Ebbene sì, per una paziente con un tumore all’ovaio e precise condizioni cliniche (carcinoma ovarico recidivante in stadio avanzato, legato a mutazione Brca) un mese di sopravvivenza può costare 57oo euro. E’ questo il costo mensile per la fornitura del farmaco parp inibitore Olaparib, dell’azienda Astrazeneca, immesso sul mercato solo un anno fa. E’ un farmaco che è stato accolto con cauto entusiasmo dalla comunità scientifica, è molto mirato, non garantisce la cura definitiva ma può allungare la vita.
Ma costa. E allora che si fa?

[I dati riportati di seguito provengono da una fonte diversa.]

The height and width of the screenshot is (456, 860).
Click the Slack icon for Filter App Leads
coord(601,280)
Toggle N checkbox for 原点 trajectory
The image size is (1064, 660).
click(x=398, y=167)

Il sistema sanitario inglese avrebbe deciso di negare il rimborso perché è troppo caro e non è sostenibile.
E allora che si fa?
Si arriverà alla tragica soluzione per cui solo le ricche pazienti potranno pagarsi la possibilità (non la certezza) di un po’ di sopravvivenza? E per quanti mesi?
E mentre l’Olaparib oggi è al centro di un’altra sperimentazione clinica a livello internazionale sulle pazienti con tumore al seno (recidivante, triplo negativo e Brca), questo terribile quesito si riproporrà in futuro sempre più spesso e per molti tipi di carcinomi perché i farmaci stanno diventando sempre più specifici, mirati, ad personam e … Costeranno molto di più.
«E allora che si fa?»
Il dibattito è aperto, è etico ed è terribile perché mentre si pensa a una soluzione giusta per i pazienti ma anche per le amministrazioni pubbliche che si trovano ad affrontare esborsi non sostenibili, c’è chi se lo vive sulla pelle.
Intanto continuo a chiedermi:
“Quanto costa un mio mese di vita? E quanto potrei andare avanti?”
Venderei la mia casa per qualche anno in più di vita o lascerei quei soldi per lo studio dei miei figli?
Domande che sembrano assurde, ma oggi stanno diventando una crudissima realtà.